So using the DAM interface, I can easily review these keywords that meet our original criteria. And actually, looking at this, it kind of gives me an idea. I see an opportunity to improve the quality of my synonyms, I can identify my lead term, let's say city and the synonyms. Metropolis, Metropolitan area and urban area. OK, I would be remiss if I didn't include some cost analysis on each of these scenarios we're going to be reviewing. So after we understand there's value here and this could work, it was time to take a look at the numbers. Suppose it takes one person one minute to keyword an image, this same exercise that we just did with the cute dog on the beach. So if you leverage some tools like batch editing, we figured we're talking about a minute per image…That's still $4.25 million if you're paying someone about $15 an hour. It would take that one person 133 years working full time on this project.

OK, let's suppose a team of 20 people tagging full time. It would still take them six and a half years to finish. So as we just proved, human tagging is superior, but it's 170 times more expensive and more involved. So let's share the task with A.I.. Set that foundation of keywords in days, not years. And then we can use those keywords to batch and tackle the rest of the archive from newest most relevant to oldest. That way will be able to effectively position the assets in the desired way so that the organizations DAM can guide their users through their journey to find the perfect image.

Alright, ready for the next one. They get better I think. OK, changing gears: case study number 2. This performance organization had about 50,000 images just from events, including shots from fundraisers, concerts and galas. Their goal was to quickly identify all the images that included donors, so the organization could easily thank them, share event recaps, feature them in presentations, and just keep track of their donors in their donor families over time. After understanding their problem, we felt the situation seemed like a perfect fit for facial recognition. We started with a strategy to run the A.I. and allow it to tag the recognized faces with unknown ID. It's pretty cool how this works. So basically the system, the A.I. system, creates a map of the features on any person's face and turns that map into a signature. Then we keep track of the signatures and the names of the people they belong to. This helps to protect your data. If we don't know who the signature belongs to, we ask you. They probably ran into: how do we tackle this initial naming and identifying most effects most efficiently? So here's what we did.

We created a filter for all the people in an asset or group of assets and included the unnamed people. Then, that filter sorted from the faces that were most often identified to the least. Then their taggers could easily go in, click one of the unknowns, look at the 143 photos that were that person was recognized and then named them in batches. This also allowed us to use the merge feature when A.I. wasn't quite sure if two people were the same. We see this sometimes happen if you have a profile shot and a front shot, or in their case their donors over time, sometimes they have donors that are with them for 20 or 30 years, so it's the same person and you have to teach the A.I. that this person, this is a picture of the person from 20 or 30 years ago and this is a picture of the person today. Still the same person. I wish I could show you this in action because it was incredibly satisfying.

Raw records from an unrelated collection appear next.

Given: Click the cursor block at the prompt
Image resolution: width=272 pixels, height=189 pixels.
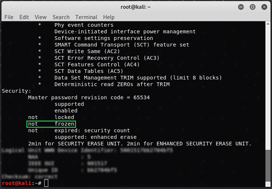Looking at the screenshot, I should [x=46, y=183].
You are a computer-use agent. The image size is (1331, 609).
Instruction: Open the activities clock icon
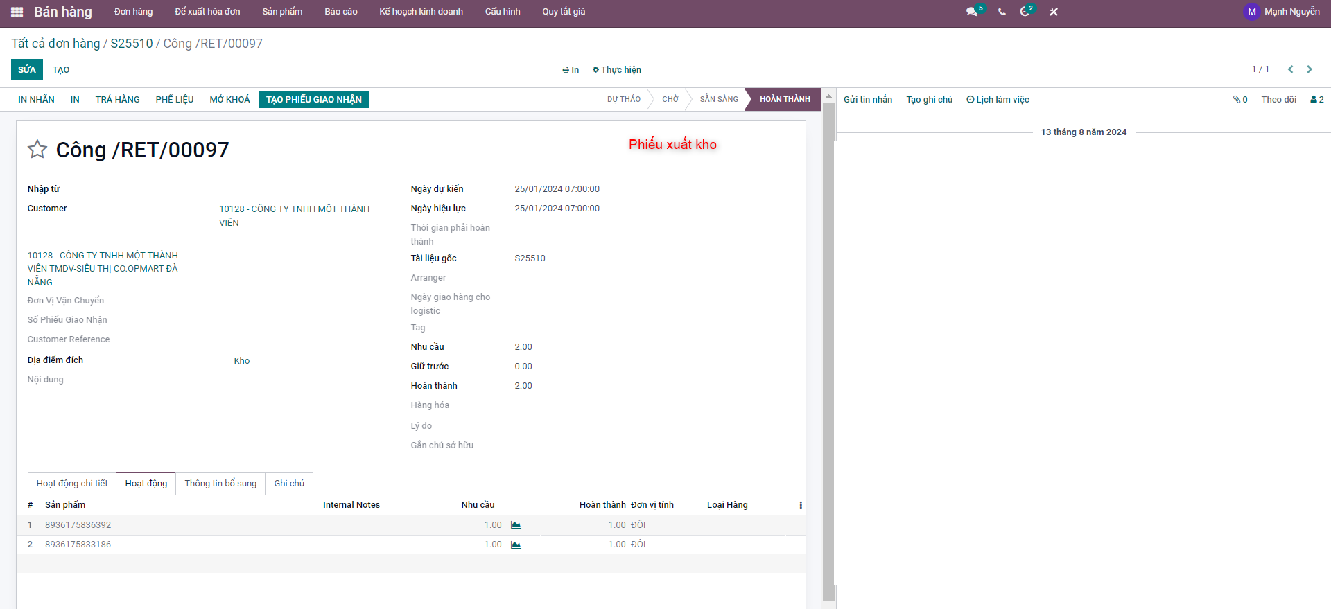click(1025, 12)
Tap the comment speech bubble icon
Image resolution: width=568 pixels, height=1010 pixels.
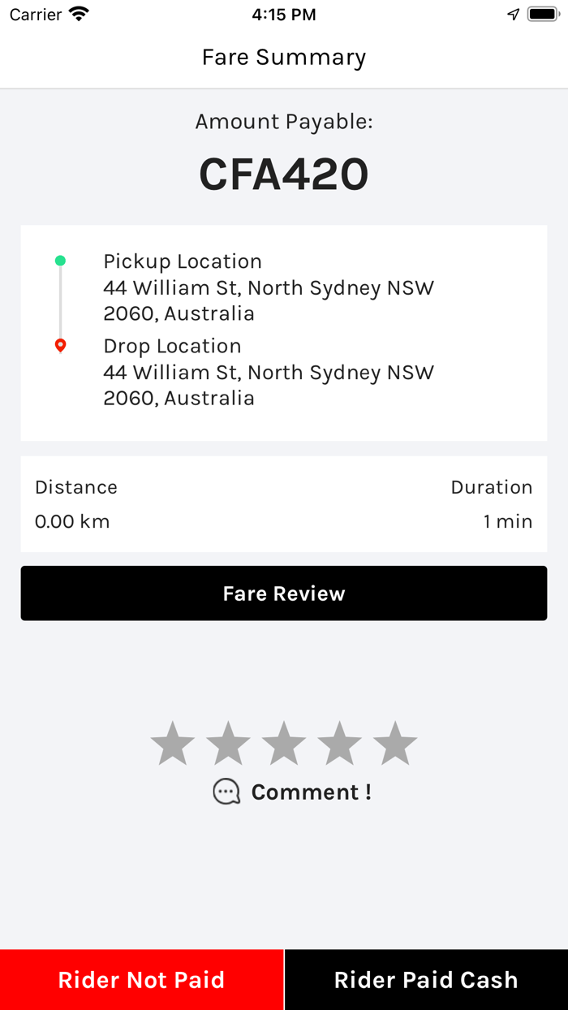(x=226, y=792)
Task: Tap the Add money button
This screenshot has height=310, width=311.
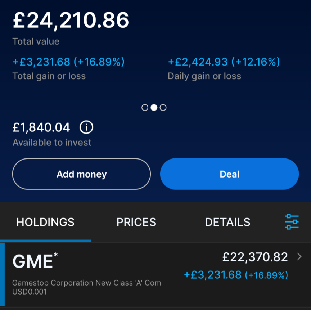Action: pos(81,174)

Alright, an interesting challenge that came up was this company had donors in Europe and I'm guessing some of you are in Europe right now. So we had to take into account, you know it before I even say it, GDPR and data privacy laws as they pertain to biometric data. We looked at this, both at the data processor us and the data controller. We did the research to understand what we needed to do to make sure we were both compliant. The services with Azure, all images are automatically deleted right after their process, so we're good there. However, we still needed a flag to remind users about the terms of use before they applied or ran facial recognition. This way they could confirm whether or not they received consent from the people in those images. Finally, we built an automation to be able to easily upload model releases and relate them to the associated images. 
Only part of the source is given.